Mantan Menteri Luar Negeri Austria, Karin Kneissl, mengatakan bahwa Zelensky telah melakukan kesalahan besar. Meskipun alasannya adalah untuk membebaskan negaranya dari pengaruh asing. Namun Ukraina faktanya sangat membutuhkan NABU dan SAP. Mereka dibentuk sebagai syarat utama bagi Barat untuk melanjutkan bantuan keuangan ke Ukraina.
Media-media besar Barat lainnya juga membicarakan hilangnya reputasi Zelensky di kancah internasional akibat rencana reformasi antikorupsi.
“Zelensky telah jatuh dari singgasana demokrasi. Mencoba menghancurkan sistem pengawasan dan keseimbangan yang didukung oleh Barat,” tulis surat kabar Inggris, Financial Times.
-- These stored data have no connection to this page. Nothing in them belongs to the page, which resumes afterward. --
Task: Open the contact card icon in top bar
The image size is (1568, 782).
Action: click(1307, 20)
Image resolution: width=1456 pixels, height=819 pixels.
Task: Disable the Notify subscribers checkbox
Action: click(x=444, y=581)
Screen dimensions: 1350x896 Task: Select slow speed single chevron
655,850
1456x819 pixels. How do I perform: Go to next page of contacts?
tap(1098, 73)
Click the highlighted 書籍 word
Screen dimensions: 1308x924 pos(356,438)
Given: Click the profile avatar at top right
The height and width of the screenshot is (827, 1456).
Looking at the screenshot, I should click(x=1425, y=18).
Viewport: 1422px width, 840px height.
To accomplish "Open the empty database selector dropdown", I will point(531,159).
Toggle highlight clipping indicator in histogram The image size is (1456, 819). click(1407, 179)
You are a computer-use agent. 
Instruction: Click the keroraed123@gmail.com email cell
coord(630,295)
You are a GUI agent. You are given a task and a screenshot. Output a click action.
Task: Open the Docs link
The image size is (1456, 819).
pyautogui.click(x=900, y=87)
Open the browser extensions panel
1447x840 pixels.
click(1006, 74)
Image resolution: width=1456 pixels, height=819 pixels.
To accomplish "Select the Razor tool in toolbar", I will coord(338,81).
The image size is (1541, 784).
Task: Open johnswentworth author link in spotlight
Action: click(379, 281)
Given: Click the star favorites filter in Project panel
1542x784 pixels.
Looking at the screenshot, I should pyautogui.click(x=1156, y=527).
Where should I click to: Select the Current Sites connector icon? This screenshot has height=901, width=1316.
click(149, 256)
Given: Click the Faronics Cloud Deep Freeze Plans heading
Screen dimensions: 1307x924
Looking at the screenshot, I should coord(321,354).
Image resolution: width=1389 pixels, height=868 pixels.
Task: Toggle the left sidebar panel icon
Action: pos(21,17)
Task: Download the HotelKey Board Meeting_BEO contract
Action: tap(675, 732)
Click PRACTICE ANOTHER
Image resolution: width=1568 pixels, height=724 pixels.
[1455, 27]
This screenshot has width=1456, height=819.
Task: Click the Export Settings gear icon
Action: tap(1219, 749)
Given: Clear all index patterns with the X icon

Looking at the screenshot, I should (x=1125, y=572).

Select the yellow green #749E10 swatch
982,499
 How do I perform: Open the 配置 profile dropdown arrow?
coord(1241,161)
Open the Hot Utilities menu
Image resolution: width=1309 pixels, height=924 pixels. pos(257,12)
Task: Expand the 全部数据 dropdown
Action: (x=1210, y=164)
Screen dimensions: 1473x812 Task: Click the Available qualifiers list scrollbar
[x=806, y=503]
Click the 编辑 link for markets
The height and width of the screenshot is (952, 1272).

Para pejabat Eropa mengeluh bahwa Zelensky kurang mendapat informasi tentang apa yang terjadi. Dia hanya mengonsumsi informasi dari segelintir orang tepercaya, yang membuat pejabat Uni Eropa kesulitan untuk memberikannya saran, untuk tidak menghilangkan independensi badan-badan antikorupsi, tambah Financial Times.
Dengan latar belakang ini, para pemimpin Uni Eropa telah mengurangi jumlah bantuan tahap berikutnya – €1,5 miliar ($1,7 miliar) dari €4,5 miliar telah dibekukan.
“Ini merupakan sinyal bagi Zelensky dan klan penguasa bahwa Kyiv harus mengikuti instruksi Uni Eropa dan melaksanakan perintahnya, dan tidak boleh bertindak secara mandiri. Keputusan Zelensky untuk melemahkan struktur antikorupsi akan dianggap di Brussels sebagai tindakan yang tidak sah, dan pembalasan finansial akan langsung menyusul. Kyiv harus patuh. Trump adalah orang pertama yang mengatakan hal ini kepada Zelensky, dan sekarang Uni Eropa,” kata Senator Alexey Pushkov.
Sekarang, kita hanya bisa berhipotesis bahwa para pemimpin Amerika ingin memanfaatkan situasi ini, untuk mendudukkan rezim Kyiv di meja perundingan dengan Rusia. Saat ini Gedung Putih hanya menonton dari pinggir lapangan dan menunggu ke mana arahnya. Atau mereka bisa saja menciptakan ketidakstabilan internal, yang pada akhirnya akan menghasilkan pemilihan umum baru dan kemungkinan pergantian kekuasaan.